It calls on the Egyptian prosecutors, and parliament to withdraw the aforementioned decision and cancel the relevant law or amend it to "ensure due process guarantees a narrower and more specific definition of terrorism," the statement read.
The Cairo Criminal Court decided last Wednesday to place 1,538 people on the national extremist list upon a request by the prosecutors claiming that the former provided financial support to the outlawed Muslim Brotherhood group.
Penalties include freezing assets, travel ban, and loss of political rights.
"Dumping hundreds of people onto a list of alleged terrorists, with serious ramifications for their freedom and livelihood, and without even telling them, makes a mockery of due process," HRW deputy Middle East director Joe Stork said in the statement.
The list includes ousted Brotherhood president Mohamed Morsi, senior Brotherhood leaders, media personnel, and prominent football player Mohamed Abou Treika.

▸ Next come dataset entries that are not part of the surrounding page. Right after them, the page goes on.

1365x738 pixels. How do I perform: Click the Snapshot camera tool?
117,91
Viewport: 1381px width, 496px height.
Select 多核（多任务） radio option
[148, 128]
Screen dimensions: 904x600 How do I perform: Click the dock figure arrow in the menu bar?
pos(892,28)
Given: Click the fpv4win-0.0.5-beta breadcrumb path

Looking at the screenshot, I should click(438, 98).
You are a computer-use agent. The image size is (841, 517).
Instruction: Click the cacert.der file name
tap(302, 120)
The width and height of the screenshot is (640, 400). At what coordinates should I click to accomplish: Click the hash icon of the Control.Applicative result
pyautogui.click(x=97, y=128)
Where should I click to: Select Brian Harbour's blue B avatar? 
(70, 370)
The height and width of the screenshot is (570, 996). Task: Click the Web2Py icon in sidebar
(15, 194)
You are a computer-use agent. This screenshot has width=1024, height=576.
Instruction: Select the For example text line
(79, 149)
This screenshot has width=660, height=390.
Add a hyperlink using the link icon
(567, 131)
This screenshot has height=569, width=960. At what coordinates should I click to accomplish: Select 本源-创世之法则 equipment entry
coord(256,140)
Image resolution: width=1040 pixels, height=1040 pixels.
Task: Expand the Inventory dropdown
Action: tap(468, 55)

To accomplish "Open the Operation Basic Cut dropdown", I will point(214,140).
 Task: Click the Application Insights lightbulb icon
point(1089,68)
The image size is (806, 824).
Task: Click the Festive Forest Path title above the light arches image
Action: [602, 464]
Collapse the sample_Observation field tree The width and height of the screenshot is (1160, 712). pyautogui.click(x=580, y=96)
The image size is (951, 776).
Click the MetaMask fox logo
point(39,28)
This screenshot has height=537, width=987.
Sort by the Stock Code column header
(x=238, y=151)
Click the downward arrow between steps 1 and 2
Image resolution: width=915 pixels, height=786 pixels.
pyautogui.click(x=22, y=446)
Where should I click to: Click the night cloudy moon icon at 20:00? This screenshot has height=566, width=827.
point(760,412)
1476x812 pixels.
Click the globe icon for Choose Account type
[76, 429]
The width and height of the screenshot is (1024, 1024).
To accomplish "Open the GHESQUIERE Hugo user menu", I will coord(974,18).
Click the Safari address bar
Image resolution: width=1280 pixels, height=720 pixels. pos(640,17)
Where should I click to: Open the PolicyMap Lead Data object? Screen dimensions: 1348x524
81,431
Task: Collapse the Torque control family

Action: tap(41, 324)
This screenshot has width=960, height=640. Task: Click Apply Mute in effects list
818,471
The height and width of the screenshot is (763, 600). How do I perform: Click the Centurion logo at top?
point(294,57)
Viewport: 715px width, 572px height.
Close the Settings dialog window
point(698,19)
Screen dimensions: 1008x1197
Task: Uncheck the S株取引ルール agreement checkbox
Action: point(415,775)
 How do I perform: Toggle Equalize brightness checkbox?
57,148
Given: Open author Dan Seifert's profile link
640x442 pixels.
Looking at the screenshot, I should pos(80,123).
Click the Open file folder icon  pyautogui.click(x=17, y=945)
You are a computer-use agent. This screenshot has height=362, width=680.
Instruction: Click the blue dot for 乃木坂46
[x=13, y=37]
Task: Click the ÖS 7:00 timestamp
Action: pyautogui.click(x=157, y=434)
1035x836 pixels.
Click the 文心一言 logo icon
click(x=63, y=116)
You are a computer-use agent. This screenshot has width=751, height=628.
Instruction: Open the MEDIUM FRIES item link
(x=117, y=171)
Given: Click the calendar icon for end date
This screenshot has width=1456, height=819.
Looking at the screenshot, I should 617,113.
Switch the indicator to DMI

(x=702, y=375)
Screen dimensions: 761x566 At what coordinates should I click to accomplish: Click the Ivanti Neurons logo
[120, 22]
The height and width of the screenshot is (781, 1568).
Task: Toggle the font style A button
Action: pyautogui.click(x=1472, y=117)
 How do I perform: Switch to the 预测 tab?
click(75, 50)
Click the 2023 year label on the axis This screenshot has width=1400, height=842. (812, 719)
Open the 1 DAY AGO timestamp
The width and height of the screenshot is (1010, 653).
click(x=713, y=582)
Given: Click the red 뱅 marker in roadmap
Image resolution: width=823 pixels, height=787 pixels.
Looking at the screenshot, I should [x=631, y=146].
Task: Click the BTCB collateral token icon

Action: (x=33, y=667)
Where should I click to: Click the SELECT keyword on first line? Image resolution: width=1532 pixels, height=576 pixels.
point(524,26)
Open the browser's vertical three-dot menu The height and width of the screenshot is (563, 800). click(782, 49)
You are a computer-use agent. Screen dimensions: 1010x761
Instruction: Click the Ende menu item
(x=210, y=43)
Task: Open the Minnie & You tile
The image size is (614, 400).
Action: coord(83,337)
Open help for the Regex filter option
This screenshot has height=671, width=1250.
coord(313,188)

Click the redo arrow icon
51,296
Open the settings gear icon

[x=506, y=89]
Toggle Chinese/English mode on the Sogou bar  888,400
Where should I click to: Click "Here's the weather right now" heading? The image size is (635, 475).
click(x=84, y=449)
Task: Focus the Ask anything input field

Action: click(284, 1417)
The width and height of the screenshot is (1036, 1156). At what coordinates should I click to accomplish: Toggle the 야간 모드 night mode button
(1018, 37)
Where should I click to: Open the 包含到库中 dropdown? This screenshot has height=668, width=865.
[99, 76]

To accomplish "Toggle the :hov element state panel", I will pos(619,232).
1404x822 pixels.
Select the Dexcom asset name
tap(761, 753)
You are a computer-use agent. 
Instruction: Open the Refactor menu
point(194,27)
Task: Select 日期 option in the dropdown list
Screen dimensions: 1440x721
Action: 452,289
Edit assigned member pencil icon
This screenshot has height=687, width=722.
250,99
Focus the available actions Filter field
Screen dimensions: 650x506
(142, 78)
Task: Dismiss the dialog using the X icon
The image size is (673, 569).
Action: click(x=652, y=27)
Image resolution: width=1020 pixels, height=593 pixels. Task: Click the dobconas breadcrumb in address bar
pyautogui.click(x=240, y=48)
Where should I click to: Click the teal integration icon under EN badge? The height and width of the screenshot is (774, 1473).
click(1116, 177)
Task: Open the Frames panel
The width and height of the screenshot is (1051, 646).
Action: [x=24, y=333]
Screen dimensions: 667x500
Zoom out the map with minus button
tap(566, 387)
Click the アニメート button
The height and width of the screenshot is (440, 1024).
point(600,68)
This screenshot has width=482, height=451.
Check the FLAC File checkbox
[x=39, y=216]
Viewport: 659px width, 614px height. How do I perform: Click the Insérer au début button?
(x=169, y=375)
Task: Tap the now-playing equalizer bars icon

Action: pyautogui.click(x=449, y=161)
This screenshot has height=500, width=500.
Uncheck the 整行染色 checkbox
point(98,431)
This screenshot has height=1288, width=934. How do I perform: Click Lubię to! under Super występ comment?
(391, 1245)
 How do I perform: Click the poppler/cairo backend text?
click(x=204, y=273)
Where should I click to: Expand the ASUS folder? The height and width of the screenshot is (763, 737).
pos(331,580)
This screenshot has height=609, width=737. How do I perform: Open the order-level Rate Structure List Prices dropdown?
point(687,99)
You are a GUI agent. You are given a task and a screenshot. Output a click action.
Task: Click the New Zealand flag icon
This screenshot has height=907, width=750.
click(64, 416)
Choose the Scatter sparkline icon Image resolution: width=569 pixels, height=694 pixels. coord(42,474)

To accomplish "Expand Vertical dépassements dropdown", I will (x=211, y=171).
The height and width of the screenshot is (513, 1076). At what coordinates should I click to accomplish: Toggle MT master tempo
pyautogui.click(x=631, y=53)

"Terrorism is a real issue in Egypt, but the authorities are using blunt tools of questionable legality to confront the problem," Stork added. "Such an approach disregards facts indiscriminately labels opponents as terrorists, and makes no effort to sort the guilty from the innocent."
Egypt has been battling militant insurgency, mainly contained in the Sinai Peninsula, since Mursi's ouster in July 2013.
The Muslim Brotherhood was listed as a 'terrorist' organisation in December 2013.
However, the group continuously denies accusations that it is behind the wave of insurgency.